All brokers are reviewed/assessed on an on-going basis against mentioned above factors (see Section 6) in accordance with our obligation to provide the client with the best possible execution results on a consistent basis.
We undertake an annual review of all brokers utilised. This includes assessments of execution quality, service delivery, regulatory status and the financial standing of the firm.
A list of all Brokers that we use for execution is available on request, however, we reserve the right to change the Brokers we use from time to time, as we deem appropriate subject to our internal authorisation process and this Policy. Please click here to read our RTS28 report for 2018 and here for 2017.
In order to minimise the risk of potential conflicts of interests, we do not receive any form of remuneration, discount or non-monetary benefit for directing orders to a particular venue or broker for execution. The selection of a broker for an order is driven solely by the factors and inputs as described in Section 6 of this Policy.
Limit orders are specific instructions received from the client to deal on their behalf where the client places a ‘limit’ on the price for execution. If an order has been placed with us with a ‘limit’ on the price for execution, we may not be able to execute it immediately. We, nor our brokers, will publicly disclose details of any unexecuted part of such ‘limit’ order without your consent.
We will take all sufficient steps to obtain the best possible execution result for its clients. For all client orders, we will consider the different execution factors in the context of the clients’ instructions in order for us to form a suitable execution strategy.
Where practical, we will look to aggregate purchase or sell orders for the same security or other instrument for multiple accounts so that the clients may be able to benefit from the better prices achieved through larger, bulk transactions in line with our obligation to treat customers fairly. We will aggregate order when we consider doing so appropriate and in the interest of its clients generally and may elect block trade treatment, when available, as prescribed by the FCA in COBS 11.3.7
Although we may do so in certain circumstances, we do not always aggregate orders for different accounts.

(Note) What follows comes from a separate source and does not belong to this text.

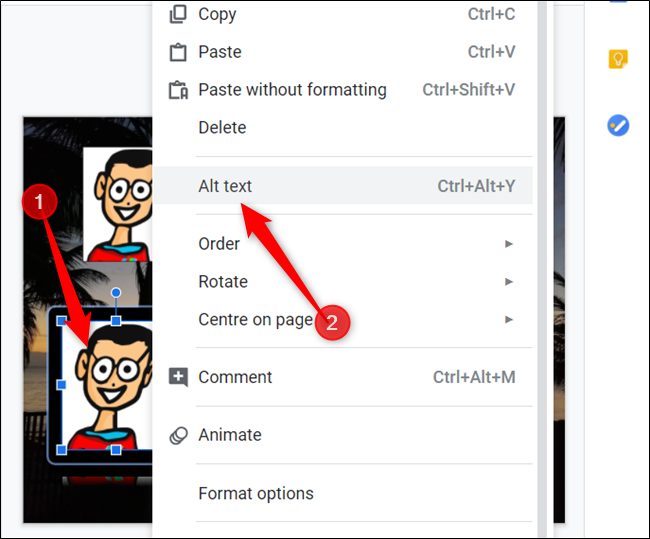
Task: Open Google Keep from side panel
Action: 618,59
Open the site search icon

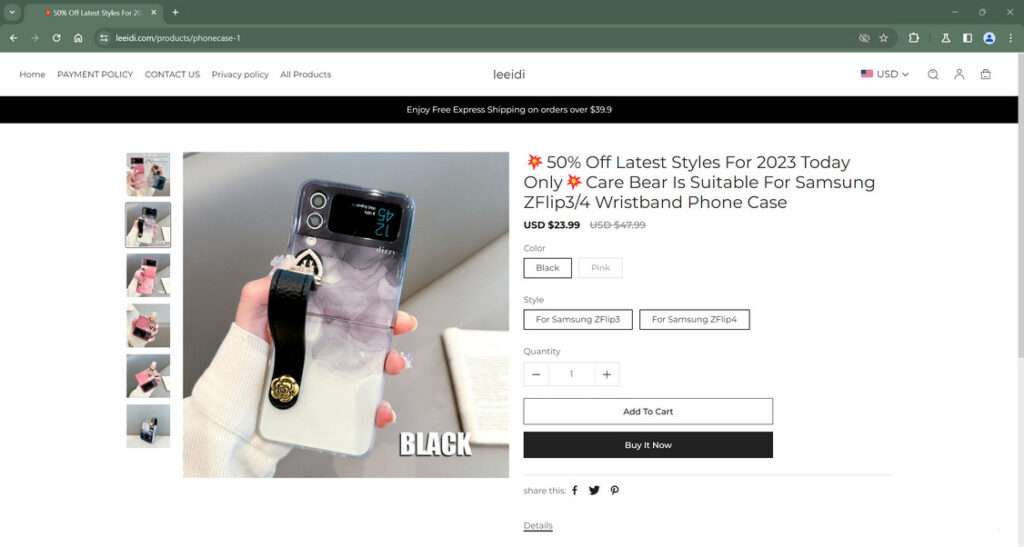pos(933,74)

If the portfolio management decisions relating to the orders are made by separate portfolio management teams, if aggregating is not appropriate or practicable from our operational or other perspective or if doing so would not be appropriate in light with applicable regulatory considerations.

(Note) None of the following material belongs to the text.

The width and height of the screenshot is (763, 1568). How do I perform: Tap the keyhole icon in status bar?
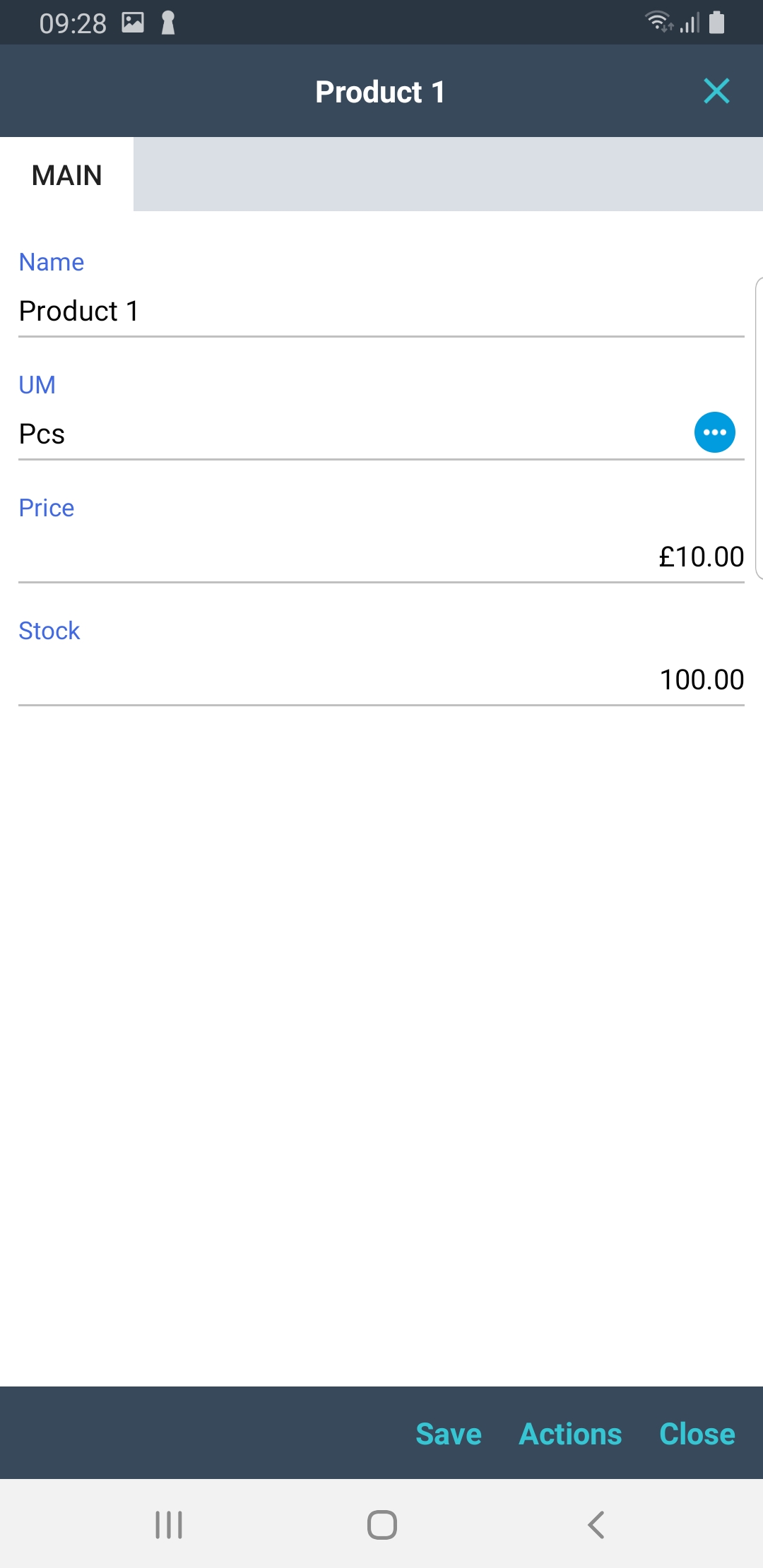167,23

The executed orders are allocated to clients fairly and proportionately in accordance with our Trade Aggregation and Allocation policy.

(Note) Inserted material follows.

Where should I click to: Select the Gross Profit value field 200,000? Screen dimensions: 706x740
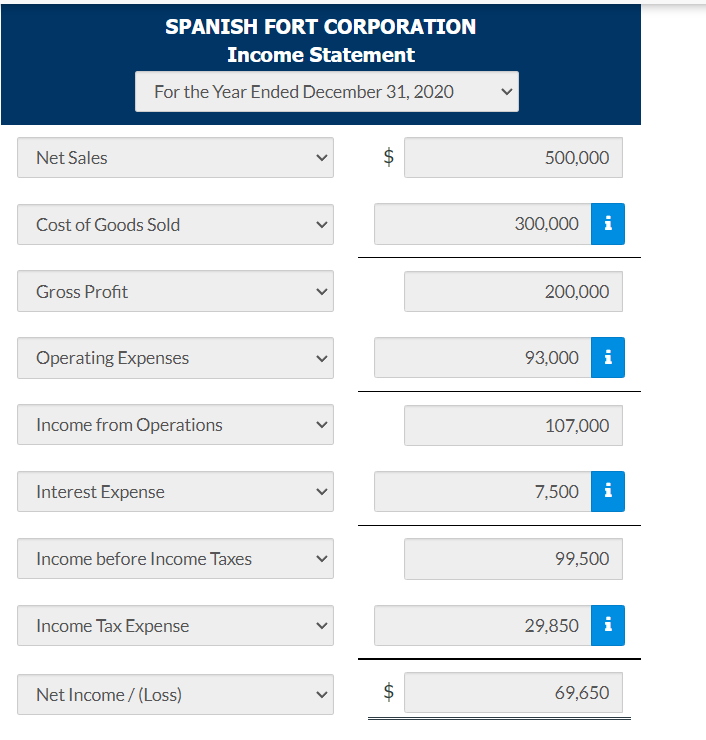513,292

We review this execution policy annually, as well as whenever there is a material change that affects its ability to continue to obtain the best possible result for the execution of orders on a consistent basis.
Appendix 1- Execution Methodology for Financial Instruments
Equities, Fixed Income & Exchange Traded Funds (ETF’s)
In order to meet these distinct needs of each order, we consider the following factors:
Units/Shares in Collective Investment Schemes
This policy covers Units/Shares in Collective Investment Undertakings for open-ended funds, e.g. Unit Trusts, OEICs. For orders in collective investment schemes (e.g. Unit Trusts, OEICs) we will place the order directly with the relevant fund manager/platform provider and/or the operator of the collective investment scheme.
Foreign Exchange (FX)
RCBIM trade deliverable Spot contracts which are not financial instruments within the scope of MiFID II and therefore Best Execution requirements will not apply to stand-alone spot FX transactions.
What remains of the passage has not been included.